In company with CruDesFlot 11, Lynde McCormick departed 5 August for a 6-month deployment along the Vietnamese coast, primarily in the screen for Bon Homme Richard and other aircraft carriers. She returned to San Diego 6 February 1965. Lynde McCormick spent the remainder of the year conducting coastal exercises, a successful competitive firing of her, missiles, and a summer cruise to Hawaii training midshipmen.

After anti-submarine exercises with the Royal Canadian Navy in January 1966, Lynde McCormick prepared for a third tour of duty in WestPac.

She left San Diego on 1 March and 1-month later was shelling Vietcong bunkers and gun emplacements in the Mekong Delta. In May, she sailed up the eastern coast to support Yankee Station carrier operations against North Vietnam until August, when she sailed for her home port, arriving at San Diego 26 October. On 27 October, she entered drydock at Long Beach for a thorough overhaul. This was completed 23 March 1967.

Refresher training began on 15 May, and was interrupted on 27 May when she rushed to the aid of a stricken crewmember of the ship 88 Pacific Comet. Lynde McCormick continued operating out of San Diego until 17 August, at which time she departed for another WestPac deployment.

In October 1967 while shelling suspected North Vietnamese gun emplacements just north of the DMZ in company with the , Lynde McCormick was taken under fire by North Vietnamese artillery. She and the Newport News departed the area while shells splashed around them. Film footage of the Lynde McCormick was taken showing this event and was featured on Walter Cronkite's Evening News. In January 1968, Lynde McCormick was ordered to the coast off of Hue to provide gunfire support during the Tet offensive. She remained on station firing in support of American forces there for about two weeks until her barrels were completely spent.

In March 1968 she was ordered to the Sea of Japan as part of the USS Kearsarge battle group while a plan was considered about trying to retrieve the USS Pueblo (AGER-2), that was taken by the North Korean forces in international waters. April found the Lynde McCormick headed back to San Diego completing her 67/68 deployment.

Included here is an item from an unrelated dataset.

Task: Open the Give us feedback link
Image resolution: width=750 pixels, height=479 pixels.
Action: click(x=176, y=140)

In June 1982, Lynde McCormick fired .50 caliber rounds over Vietnamese boats after the boats had fired on during an incident reminiscent of the Gulf of Tonkin incident.

=== 1983 deployment ===
On 20 July 1983 The New York Times reported that Lynde McCormick, along with seven other vessels in the USS Ranger Battle Group, left San Diego on Friday, 15 July 1983 and were headed for the western Pacific when they were rerouted and ordered to steam for Central America to conduct training and flight operations in areas off the coasts of Nicaragua, El Salvador and Honduras as part of major military exercises planned for that summer.

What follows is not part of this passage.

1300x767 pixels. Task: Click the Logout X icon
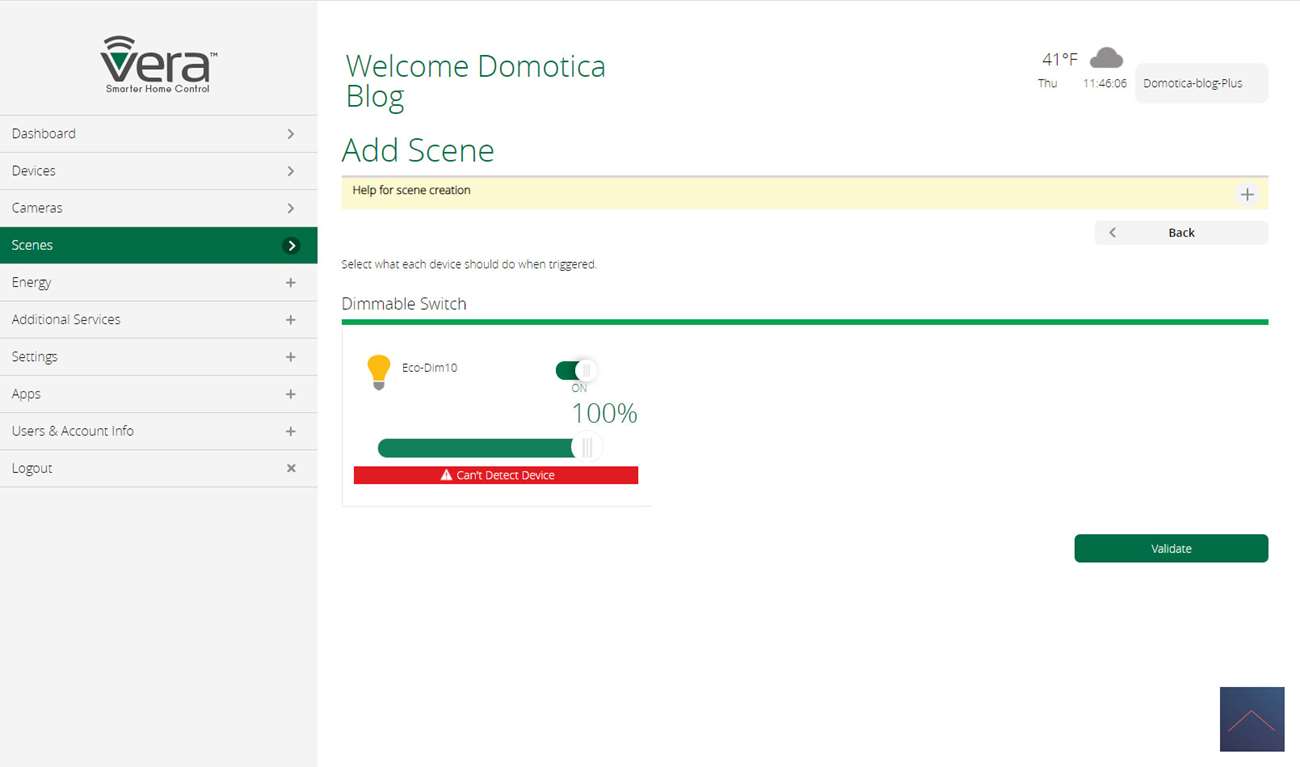click(x=291, y=468)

The battle group was composed of the carrier Ranger, battleship New Jersey (which joined the group in late August), cruiser Horne, the guided missile destroyer Lynde McCormick, the destroyers Fletcher and Fife, the frigate Marvin Shields, the oiler Wichita and the support ship Camden.

=== Operation Praying Mantis ===
In April 1988, the USS Lynde McCormick (DDG-8) was part of the largest combat action against another navy since World War II. It was one of many ships of the U.S. fifth fleet under SAG Bravo engaged in operations against the Iranian Navy. This included anti–ship and mine operations, stopping small – boat attacks against Persian Gulf shipping & countering tactical operations by Iranian warships near the Strait of Hormuz. These operation was a resounding success and concluded in the freedom of navigation of commercial shipping in and out of the Persian Gulf.

=== Decommissioning ===
The ship was decommissioned 1 October 1991 and was sunk as a target ship on 14 February 2001.